And remember in our CSV script example, we used lots of lists! There was a list to store the column names, which we assumed were in the first row of data:


In [ ]:
column_names

And then each row of the CSV was itself a list, and all the rows were another list. So we used a list of lists, or a matrix.


In [ ]:
data

Indexing: accessing individual objects contained in the list:


In [ ]:
column_names[0]

In [ ]:
column_names[-1]

Indexing starts at 0, not 1!

Slicing: obtaining sublists of regularly-spaced elements:


In [ ]:
column_names[1:3]

Note that l[start:stop] contains the elements with indices i such as start<= i < stop (i ranging from start to stop-1). Therefore, l[start:stop] has (stop - start) elements.
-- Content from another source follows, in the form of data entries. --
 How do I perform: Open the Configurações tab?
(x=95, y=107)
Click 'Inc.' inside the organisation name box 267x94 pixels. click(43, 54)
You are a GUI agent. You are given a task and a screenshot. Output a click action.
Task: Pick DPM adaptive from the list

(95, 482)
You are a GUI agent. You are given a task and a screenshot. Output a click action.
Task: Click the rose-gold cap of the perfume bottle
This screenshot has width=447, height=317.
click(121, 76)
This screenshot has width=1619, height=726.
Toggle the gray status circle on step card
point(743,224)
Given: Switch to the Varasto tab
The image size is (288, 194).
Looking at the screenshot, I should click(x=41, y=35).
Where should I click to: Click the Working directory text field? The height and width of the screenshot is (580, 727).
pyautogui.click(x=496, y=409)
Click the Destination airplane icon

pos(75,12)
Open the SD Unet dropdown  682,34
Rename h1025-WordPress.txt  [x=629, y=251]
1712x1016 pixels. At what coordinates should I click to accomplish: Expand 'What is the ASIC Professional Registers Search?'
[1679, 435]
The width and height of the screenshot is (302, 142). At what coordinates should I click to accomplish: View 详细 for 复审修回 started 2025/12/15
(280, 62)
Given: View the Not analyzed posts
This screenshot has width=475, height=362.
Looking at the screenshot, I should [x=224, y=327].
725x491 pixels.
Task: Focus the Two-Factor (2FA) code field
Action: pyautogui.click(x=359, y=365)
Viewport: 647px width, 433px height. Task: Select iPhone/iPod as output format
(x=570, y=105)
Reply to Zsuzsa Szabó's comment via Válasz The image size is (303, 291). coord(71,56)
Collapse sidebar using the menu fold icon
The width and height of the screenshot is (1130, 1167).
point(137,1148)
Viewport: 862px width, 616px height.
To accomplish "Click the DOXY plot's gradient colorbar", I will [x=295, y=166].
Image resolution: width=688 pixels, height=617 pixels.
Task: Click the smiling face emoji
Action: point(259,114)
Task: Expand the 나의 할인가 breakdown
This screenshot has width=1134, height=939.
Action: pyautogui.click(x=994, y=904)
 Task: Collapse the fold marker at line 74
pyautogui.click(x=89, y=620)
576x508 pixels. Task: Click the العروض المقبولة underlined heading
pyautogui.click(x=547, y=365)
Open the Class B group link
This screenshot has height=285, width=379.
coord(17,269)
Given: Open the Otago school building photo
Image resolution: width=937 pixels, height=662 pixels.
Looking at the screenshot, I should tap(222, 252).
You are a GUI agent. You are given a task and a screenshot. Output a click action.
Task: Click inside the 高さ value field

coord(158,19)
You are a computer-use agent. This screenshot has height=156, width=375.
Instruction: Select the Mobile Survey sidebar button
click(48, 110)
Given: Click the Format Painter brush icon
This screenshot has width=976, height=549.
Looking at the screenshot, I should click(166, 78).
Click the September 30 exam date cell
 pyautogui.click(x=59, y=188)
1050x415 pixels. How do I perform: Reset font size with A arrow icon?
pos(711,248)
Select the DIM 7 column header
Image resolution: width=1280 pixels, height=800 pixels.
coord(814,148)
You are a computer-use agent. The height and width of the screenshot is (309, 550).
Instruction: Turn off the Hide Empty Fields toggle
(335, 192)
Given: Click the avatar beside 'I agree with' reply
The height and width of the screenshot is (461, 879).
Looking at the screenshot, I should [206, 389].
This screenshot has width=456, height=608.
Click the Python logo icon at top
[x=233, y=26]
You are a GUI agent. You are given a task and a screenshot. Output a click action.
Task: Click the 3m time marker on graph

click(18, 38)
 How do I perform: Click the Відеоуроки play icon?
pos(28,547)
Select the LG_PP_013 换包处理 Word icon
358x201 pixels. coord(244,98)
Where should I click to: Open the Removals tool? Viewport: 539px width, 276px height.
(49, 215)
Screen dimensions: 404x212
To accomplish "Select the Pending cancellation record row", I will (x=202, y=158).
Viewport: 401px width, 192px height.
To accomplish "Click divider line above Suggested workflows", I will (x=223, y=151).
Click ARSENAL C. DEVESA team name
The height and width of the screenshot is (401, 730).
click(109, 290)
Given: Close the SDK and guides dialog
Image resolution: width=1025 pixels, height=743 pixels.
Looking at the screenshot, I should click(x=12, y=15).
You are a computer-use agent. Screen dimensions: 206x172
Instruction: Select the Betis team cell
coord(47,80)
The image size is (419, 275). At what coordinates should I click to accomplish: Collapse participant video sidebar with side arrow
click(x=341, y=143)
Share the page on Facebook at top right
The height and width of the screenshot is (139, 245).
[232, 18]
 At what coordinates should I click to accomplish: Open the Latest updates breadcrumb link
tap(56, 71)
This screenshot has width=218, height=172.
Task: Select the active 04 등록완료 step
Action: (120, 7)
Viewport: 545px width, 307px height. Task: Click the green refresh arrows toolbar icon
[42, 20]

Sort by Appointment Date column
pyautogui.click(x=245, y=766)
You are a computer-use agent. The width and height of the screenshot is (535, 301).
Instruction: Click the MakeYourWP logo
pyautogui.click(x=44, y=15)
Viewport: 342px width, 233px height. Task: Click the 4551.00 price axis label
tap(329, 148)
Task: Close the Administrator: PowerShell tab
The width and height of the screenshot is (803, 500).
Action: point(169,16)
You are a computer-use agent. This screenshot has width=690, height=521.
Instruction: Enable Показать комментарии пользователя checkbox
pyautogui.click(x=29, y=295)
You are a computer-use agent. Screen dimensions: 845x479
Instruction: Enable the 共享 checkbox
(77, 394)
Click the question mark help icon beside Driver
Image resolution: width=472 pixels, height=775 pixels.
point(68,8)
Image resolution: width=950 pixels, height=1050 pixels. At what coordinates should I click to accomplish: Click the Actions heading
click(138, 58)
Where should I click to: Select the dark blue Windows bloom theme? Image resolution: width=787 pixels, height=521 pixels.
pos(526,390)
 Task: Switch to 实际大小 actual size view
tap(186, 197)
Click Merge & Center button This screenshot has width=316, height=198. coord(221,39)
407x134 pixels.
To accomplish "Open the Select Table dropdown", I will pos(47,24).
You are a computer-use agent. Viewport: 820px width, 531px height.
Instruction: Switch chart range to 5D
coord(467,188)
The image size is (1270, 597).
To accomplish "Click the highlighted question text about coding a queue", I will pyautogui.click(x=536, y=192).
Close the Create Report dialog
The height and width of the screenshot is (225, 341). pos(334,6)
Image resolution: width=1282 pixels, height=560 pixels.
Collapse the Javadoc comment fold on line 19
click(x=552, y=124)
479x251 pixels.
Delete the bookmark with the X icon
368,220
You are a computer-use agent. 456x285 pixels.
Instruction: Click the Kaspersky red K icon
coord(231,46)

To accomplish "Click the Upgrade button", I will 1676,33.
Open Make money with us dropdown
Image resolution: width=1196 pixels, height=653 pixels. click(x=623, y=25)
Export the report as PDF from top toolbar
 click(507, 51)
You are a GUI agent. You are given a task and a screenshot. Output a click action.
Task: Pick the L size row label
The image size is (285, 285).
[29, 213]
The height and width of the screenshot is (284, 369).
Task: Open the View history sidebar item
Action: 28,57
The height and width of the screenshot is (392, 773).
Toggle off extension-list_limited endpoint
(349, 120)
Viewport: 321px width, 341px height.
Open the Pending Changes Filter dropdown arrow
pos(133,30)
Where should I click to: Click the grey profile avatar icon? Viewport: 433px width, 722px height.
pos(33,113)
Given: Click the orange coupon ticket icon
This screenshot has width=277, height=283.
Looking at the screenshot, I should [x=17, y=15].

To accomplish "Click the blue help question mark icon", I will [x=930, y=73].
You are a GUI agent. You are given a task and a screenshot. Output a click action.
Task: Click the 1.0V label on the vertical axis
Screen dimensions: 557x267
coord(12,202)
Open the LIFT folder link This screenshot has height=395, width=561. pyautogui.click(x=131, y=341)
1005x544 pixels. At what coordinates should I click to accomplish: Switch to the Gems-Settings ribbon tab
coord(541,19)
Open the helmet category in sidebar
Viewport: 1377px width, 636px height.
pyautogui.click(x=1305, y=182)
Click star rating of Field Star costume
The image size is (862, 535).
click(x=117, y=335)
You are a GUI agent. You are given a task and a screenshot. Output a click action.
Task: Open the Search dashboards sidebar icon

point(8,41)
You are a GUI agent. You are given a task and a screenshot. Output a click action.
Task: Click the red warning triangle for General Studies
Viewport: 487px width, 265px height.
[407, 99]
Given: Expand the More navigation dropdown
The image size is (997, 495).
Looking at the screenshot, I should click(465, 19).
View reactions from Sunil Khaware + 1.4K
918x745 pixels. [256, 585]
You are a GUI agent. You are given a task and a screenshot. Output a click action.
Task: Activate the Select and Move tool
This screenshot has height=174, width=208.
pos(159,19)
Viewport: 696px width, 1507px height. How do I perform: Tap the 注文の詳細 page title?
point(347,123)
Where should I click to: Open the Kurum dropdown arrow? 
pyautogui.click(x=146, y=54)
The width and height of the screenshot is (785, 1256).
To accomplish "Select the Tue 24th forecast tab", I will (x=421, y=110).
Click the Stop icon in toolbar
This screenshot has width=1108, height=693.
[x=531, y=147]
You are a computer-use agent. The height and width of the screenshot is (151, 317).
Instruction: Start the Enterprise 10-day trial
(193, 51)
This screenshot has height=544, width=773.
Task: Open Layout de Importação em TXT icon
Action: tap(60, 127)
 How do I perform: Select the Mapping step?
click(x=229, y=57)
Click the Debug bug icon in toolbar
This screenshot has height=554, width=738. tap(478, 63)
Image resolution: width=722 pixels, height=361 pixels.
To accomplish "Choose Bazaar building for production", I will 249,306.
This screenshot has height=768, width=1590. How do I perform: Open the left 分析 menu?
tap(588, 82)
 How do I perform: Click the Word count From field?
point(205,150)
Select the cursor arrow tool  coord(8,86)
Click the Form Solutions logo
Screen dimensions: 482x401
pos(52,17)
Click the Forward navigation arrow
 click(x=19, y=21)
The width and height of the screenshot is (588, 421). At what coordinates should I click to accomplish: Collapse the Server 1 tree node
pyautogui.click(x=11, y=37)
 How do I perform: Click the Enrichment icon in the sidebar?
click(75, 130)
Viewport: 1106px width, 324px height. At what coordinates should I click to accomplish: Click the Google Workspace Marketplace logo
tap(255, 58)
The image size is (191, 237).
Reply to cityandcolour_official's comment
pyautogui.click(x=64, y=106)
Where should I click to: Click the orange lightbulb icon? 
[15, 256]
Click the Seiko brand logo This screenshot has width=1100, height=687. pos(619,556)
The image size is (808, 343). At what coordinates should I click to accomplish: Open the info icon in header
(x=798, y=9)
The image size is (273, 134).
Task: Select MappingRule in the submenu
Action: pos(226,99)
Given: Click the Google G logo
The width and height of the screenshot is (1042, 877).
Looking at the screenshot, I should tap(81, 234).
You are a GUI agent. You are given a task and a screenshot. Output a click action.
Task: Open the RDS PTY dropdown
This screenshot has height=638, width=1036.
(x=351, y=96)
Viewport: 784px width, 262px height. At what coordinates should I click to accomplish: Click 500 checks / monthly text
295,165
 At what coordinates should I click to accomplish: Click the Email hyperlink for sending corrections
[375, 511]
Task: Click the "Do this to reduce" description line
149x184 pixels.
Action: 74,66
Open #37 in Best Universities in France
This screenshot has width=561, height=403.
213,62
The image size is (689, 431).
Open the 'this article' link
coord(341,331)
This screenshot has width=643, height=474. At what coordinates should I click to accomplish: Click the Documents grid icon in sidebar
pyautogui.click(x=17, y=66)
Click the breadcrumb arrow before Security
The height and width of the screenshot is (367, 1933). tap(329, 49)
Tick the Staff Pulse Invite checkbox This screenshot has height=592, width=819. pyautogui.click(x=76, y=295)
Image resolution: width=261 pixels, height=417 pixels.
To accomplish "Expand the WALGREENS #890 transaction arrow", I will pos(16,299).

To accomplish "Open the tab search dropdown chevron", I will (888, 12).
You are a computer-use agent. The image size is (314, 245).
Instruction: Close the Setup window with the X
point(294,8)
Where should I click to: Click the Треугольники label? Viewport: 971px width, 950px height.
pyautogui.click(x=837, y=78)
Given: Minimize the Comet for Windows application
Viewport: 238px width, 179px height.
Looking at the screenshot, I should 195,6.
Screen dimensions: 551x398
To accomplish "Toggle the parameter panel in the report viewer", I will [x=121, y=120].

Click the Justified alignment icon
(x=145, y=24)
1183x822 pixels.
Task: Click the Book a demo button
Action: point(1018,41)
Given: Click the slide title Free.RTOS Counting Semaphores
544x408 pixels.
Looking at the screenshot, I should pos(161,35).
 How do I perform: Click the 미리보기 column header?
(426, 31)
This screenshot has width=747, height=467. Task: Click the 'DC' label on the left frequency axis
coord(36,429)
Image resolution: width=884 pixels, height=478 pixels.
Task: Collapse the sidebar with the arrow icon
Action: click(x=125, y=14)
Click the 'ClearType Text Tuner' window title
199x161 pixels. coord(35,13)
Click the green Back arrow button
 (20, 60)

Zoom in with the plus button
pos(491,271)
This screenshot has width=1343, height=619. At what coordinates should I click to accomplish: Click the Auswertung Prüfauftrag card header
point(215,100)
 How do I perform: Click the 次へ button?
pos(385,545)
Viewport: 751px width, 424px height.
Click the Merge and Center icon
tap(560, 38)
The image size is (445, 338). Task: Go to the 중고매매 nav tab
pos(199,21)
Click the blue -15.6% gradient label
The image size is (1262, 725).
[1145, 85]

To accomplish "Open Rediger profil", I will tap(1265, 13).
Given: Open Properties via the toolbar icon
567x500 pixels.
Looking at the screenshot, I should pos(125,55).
Slicing syntax: l[start:stop:stride]

Lists are mutable objects and can be modified:


In [ ]:
column_names[0] = 'LOOK AT ME!'
column_names

The elements of a list may have different types:


In [ ]:
l = [3, -200, 'hello']
l

Python offers a large panel of functions to modify lists, or query them. Here are a few examples; for more details, see https://docs.python.org/tutorial/datastructures.html#more-on-lists

Add and remove elements:


In [ ]:
L = ['red', 'blue', 'green', 'black', 'white']
L.append('pink')
L

In [ ]:
L.pop() # removes and returns the last item

In [ ]:
L

Add a list to the end of a list with extend()


In [ ]:
L.extend(['pink', 'purple']) # extend L, in-place

In [ ]:
L

In [ ]:
L = L[:-2]
L

Two ways to reverse a list:


In [ ]:
r = L[::-1]
r

In [ ]:
r.reverse() # in-place
r

Concatenate lists:


In [ ]:
r + L

Sort:


In [ ]:
sorted(r) # new object

In [ ]:
r

In [ ]:
r.sort() #in-place
r

Exercise

We used sorted() in our CSV example a few times. That, along with list indexes, helped us get the lowest and highest value. Here's what it looked like:

highest_value = sorted(column_values)[-1] lowest_value = sorted(column_values)[0]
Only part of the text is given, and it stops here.